--- The records ---
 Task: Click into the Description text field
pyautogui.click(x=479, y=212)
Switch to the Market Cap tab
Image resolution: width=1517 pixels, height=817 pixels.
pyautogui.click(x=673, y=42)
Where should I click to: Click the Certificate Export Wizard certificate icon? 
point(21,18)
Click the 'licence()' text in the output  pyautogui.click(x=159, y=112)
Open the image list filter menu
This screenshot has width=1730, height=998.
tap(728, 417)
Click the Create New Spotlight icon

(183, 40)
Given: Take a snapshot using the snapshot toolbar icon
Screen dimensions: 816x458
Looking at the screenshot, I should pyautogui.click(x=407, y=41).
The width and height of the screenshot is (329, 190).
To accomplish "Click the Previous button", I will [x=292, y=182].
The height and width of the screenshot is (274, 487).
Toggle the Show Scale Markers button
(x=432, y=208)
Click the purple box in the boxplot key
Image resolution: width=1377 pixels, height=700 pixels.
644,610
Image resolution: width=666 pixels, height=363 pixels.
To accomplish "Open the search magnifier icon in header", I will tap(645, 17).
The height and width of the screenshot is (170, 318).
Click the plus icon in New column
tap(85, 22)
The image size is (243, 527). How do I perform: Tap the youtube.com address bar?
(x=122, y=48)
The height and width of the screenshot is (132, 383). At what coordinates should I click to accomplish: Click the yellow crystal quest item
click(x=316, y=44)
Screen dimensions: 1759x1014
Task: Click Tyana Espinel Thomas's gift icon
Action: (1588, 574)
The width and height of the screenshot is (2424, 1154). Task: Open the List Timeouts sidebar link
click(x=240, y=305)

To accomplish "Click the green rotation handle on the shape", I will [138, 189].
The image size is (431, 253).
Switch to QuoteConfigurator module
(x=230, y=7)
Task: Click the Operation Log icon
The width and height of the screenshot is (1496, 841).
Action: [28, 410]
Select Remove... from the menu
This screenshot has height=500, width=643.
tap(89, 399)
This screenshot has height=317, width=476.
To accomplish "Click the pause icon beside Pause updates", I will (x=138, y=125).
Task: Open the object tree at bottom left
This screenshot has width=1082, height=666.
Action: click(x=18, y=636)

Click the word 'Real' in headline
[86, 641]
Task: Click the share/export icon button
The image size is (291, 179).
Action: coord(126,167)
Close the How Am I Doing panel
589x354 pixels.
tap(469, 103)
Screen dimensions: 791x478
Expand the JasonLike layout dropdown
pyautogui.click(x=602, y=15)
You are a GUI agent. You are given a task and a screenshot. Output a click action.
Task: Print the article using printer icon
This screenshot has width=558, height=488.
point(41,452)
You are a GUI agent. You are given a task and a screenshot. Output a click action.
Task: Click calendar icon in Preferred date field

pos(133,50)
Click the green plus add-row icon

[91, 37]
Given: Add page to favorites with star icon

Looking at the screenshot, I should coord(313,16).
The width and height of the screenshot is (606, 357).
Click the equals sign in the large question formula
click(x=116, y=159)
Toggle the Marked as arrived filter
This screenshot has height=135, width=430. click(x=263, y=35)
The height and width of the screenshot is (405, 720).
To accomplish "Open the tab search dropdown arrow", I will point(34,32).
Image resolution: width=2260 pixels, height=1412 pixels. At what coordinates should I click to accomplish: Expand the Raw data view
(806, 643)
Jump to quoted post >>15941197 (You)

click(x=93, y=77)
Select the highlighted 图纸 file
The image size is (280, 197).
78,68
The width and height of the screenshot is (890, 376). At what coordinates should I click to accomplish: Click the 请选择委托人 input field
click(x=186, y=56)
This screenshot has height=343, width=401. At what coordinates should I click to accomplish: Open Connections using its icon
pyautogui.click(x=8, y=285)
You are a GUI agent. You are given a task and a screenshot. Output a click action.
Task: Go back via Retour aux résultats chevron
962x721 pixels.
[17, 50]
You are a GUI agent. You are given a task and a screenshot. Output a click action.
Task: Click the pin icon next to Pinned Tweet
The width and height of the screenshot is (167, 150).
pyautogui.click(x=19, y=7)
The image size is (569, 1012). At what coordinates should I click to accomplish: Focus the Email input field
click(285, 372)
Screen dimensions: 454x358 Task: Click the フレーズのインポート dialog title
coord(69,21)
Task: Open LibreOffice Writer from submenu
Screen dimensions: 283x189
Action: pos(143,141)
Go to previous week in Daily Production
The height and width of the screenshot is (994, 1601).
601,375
---
▸ Task
Can you repeat the lines of the listing word for word, starting at the line containing "The height and width of the screenshot is (132, 383)." and ending at the line containing "tap(469, 103)"?

▸ Correct result
The height and width of the screenshot is (132, 383). At what coordinates should I click to accomplish: Click the yellow crystal quest item
click(x=316, y=44)
Screen dimensions: 1759x1014
Task: Click Tyana Espinel Thomas's gift icon
Action: (1588, 574)
The width and height of the screenshot is (2424, 1154). Task: Open the List Timeouts sidebar link
click(x=240, y=305)

To accomplish "Click the green rotation handle on the shape", I will [138, 189].
The image size is (431, 253).
Switch to QuoteConfigurator module
(x=230, y=7)
Task: Click the Operation Log icon
The width and height of the screenshot is (1496, 841).
Action: [28, 410]
Select Remove... from the menu
This screenshot has height=500, width=643.
tap(89, 399)
This screenshot has height=317, width=476.
To accomplish "Click the pause icon beside Pause updates", I will (x=138, y=125).
Task: Open the object tree at bottom left
This screenshot has width=1082, height=666.
Action: click(x=18, y=636)

Click the word 'Real' in headline
[86, 641]
Task: Click the share/export icon button
The image size is (291, 179).
Action: coord(126,167)
Close the How Am I Doing panel
589x354 pixels.
tap(469, 103)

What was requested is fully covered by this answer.